- [Description of the task]: Which lines in the data below contain the string "filter"? Show each one.

- [Record set]:

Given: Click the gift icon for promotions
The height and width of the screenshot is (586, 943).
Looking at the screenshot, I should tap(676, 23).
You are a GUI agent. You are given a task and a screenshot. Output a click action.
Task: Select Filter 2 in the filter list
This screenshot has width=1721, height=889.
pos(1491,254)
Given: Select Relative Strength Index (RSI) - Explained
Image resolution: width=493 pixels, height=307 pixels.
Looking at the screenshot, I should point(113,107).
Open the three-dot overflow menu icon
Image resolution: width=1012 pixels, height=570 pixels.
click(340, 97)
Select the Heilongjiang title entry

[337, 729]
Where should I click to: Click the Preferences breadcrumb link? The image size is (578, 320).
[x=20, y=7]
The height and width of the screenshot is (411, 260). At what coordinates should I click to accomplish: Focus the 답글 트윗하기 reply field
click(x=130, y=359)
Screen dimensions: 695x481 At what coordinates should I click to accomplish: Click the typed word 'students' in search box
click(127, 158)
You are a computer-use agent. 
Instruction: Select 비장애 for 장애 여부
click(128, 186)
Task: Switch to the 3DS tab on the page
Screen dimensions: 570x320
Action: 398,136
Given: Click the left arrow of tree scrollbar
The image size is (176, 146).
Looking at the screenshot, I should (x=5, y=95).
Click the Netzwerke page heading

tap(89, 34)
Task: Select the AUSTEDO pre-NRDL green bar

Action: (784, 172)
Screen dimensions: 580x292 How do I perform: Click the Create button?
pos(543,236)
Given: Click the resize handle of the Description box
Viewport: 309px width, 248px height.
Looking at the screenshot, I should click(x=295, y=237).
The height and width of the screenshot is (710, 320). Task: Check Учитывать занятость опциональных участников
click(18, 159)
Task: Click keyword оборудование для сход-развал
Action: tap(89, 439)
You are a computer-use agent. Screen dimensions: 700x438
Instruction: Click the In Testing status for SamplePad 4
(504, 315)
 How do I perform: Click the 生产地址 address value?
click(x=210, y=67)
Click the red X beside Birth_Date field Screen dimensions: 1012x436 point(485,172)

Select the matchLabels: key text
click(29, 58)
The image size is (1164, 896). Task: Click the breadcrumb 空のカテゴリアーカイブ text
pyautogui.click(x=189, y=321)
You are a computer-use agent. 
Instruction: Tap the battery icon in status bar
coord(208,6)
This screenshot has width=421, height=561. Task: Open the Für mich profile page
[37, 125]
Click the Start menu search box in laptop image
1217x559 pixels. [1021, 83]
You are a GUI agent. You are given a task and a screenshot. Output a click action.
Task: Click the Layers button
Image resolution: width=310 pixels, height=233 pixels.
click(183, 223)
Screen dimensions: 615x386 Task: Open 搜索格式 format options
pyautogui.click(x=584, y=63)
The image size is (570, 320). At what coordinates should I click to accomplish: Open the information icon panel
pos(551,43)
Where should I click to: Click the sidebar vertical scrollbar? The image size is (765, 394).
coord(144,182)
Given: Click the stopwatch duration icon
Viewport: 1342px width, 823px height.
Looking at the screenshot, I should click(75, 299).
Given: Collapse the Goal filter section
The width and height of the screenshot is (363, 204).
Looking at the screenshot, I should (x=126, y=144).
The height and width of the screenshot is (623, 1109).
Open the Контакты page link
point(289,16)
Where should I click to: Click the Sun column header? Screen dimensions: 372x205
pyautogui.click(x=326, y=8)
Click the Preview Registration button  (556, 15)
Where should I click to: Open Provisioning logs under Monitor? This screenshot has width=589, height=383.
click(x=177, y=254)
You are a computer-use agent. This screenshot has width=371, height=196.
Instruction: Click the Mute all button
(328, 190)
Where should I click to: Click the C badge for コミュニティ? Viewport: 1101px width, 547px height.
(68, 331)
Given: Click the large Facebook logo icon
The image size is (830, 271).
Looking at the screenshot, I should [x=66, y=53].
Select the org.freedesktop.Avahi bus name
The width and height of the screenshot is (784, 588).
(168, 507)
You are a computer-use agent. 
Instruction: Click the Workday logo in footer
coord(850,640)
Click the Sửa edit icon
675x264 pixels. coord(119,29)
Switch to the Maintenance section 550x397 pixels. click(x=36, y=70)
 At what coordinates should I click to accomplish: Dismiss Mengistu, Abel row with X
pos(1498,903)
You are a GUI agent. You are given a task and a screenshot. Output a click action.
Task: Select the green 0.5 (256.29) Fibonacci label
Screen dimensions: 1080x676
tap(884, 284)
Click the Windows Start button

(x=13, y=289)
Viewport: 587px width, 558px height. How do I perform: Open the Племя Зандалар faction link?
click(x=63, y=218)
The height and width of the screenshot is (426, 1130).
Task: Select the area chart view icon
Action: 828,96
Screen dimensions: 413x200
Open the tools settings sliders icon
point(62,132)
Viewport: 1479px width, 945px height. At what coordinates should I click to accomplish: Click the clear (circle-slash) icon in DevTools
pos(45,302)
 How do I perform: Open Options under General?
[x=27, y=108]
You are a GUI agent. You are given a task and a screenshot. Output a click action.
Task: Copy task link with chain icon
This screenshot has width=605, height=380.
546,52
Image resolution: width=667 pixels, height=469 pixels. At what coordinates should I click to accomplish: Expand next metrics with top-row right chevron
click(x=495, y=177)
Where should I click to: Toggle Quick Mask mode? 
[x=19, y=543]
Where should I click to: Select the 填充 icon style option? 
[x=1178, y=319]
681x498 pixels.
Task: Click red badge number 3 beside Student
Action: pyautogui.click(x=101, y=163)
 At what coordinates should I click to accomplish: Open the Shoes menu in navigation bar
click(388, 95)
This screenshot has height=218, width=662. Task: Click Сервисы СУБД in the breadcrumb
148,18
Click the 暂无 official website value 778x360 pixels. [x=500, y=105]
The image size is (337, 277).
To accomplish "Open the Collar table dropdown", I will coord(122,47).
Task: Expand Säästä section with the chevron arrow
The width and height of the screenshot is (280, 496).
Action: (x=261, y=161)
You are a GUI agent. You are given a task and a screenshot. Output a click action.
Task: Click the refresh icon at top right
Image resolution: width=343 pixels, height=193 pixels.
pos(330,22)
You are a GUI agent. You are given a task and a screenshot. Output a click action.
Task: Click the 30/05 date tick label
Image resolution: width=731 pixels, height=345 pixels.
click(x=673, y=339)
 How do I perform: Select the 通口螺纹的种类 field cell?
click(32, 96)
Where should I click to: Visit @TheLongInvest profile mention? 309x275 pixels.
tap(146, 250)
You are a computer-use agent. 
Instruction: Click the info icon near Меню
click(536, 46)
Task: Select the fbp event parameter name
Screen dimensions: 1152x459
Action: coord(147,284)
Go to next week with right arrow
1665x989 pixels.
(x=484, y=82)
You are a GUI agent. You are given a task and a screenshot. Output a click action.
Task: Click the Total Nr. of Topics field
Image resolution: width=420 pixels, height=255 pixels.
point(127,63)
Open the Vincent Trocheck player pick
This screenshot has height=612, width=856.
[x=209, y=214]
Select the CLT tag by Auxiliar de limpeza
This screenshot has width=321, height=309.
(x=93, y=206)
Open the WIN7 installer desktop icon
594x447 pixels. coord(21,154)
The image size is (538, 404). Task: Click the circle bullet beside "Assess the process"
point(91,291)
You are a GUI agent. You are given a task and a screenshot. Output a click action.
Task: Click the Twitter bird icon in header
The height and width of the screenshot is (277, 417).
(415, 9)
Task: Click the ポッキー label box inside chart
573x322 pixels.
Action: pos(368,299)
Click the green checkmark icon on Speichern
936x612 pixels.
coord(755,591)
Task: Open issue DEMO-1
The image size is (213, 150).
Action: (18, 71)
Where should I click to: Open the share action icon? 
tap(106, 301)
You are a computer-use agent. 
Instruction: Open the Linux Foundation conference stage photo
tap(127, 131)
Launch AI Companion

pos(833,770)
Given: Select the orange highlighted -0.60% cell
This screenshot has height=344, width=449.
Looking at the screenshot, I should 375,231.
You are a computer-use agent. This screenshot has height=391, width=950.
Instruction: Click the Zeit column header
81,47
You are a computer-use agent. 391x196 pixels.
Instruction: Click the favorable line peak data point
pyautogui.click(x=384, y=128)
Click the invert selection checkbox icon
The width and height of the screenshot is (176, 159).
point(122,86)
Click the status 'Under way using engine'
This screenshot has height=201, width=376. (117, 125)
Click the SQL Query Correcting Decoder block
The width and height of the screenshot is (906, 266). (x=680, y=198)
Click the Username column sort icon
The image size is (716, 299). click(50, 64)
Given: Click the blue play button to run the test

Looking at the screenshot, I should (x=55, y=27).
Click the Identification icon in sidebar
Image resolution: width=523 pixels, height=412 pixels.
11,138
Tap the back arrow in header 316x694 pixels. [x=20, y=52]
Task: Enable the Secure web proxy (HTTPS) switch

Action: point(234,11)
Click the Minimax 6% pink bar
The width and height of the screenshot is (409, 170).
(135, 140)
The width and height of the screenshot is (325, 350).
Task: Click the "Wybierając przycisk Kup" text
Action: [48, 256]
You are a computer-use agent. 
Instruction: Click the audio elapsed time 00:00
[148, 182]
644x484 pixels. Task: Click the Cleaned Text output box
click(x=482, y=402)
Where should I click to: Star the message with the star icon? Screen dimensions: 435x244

- [Task solution]:
Task: Select Filter 2 in the filter list
Given: Collapse the Goal filter section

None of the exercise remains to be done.